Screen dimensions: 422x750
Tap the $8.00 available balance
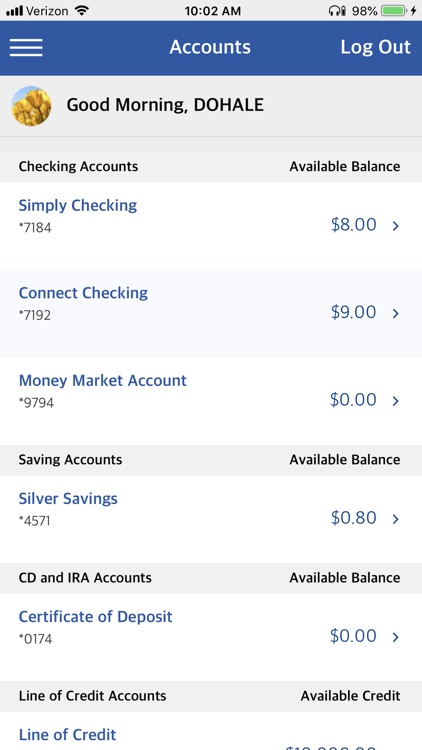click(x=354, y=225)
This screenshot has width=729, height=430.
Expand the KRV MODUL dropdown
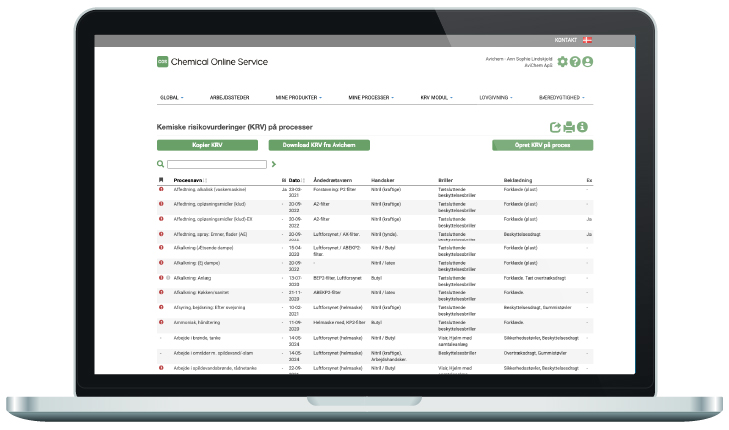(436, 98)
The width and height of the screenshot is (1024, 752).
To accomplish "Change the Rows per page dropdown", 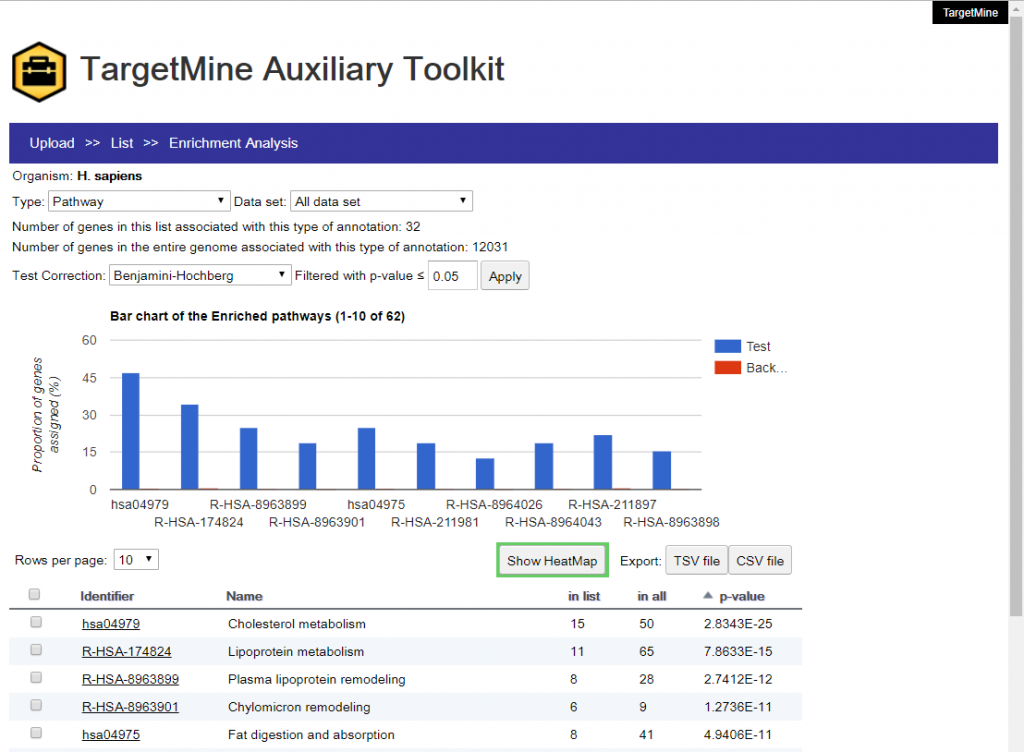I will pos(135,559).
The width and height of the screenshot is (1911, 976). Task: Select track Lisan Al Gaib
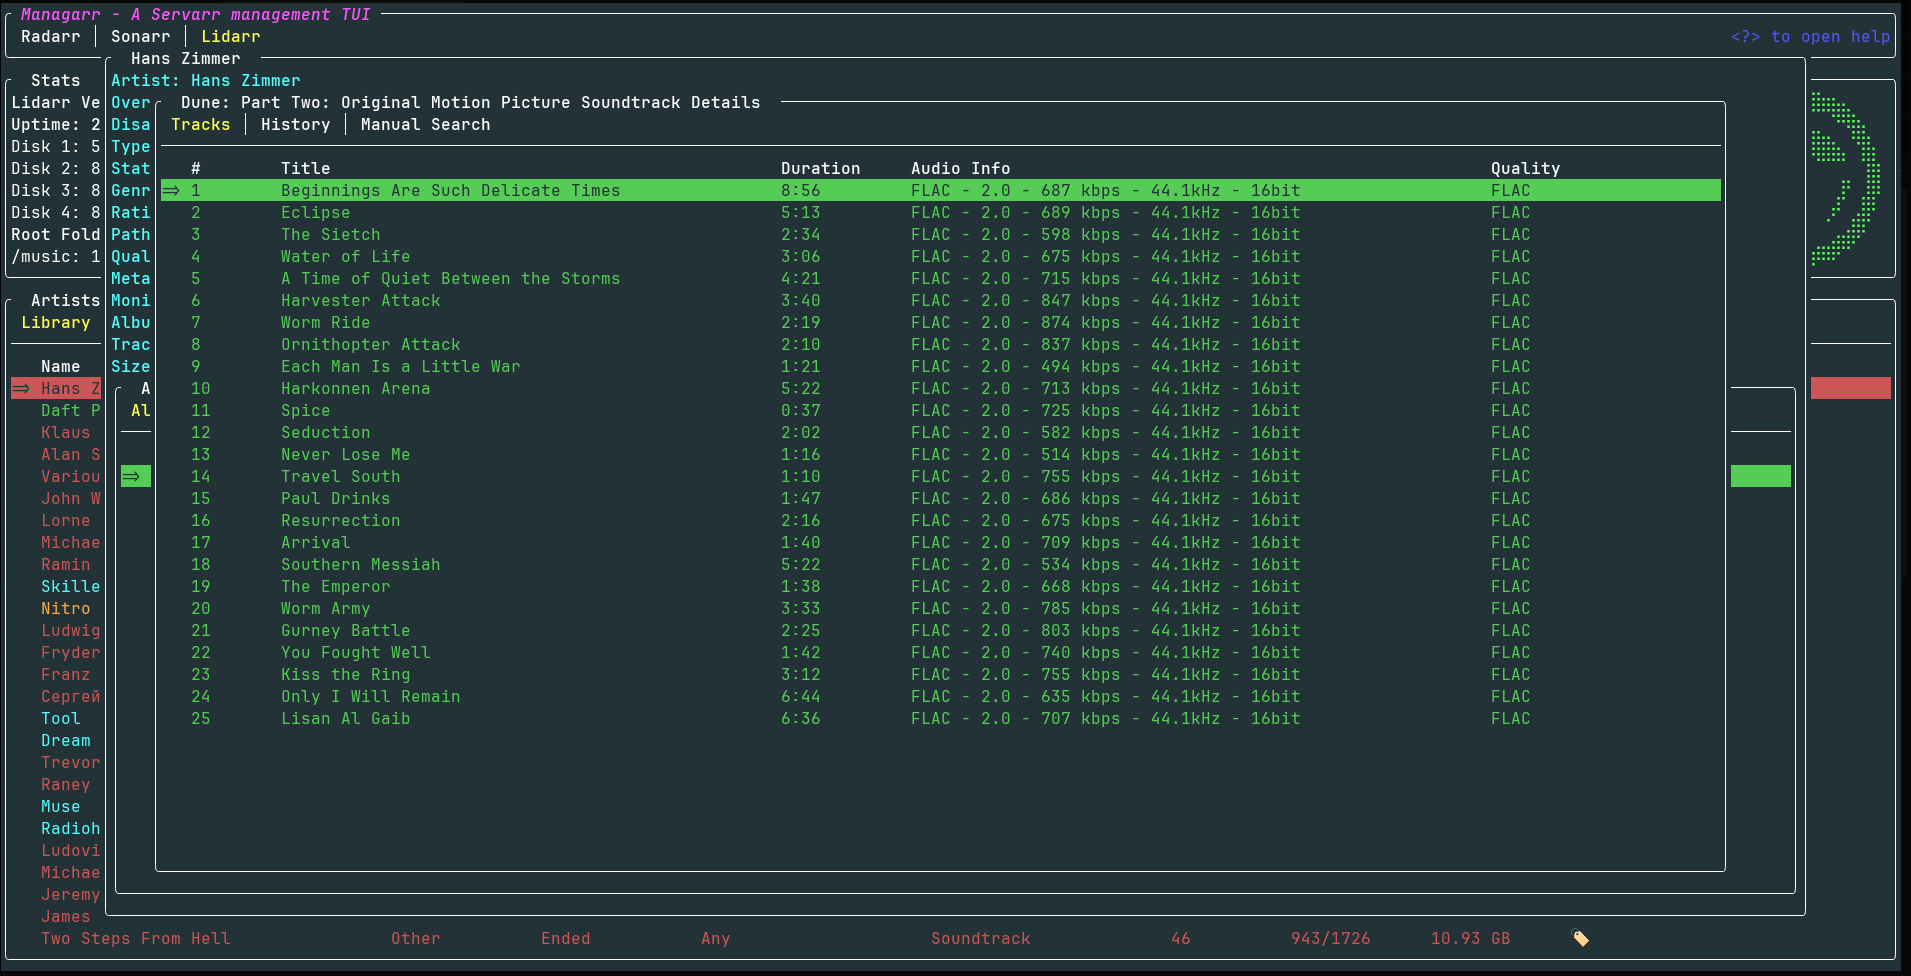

EXERCISE REQUIREMENTS ▸
Pull out every line of the records containing the string "width", counting only matches with the same capitalization.

SOLVED PROBLEM ▸
This screenshot has width=729, height=430.
The width and height of the screenshot is (1024, 752).
The width and height of the screenshot is (1911, 976). Task: Select track Lisan Al Gaib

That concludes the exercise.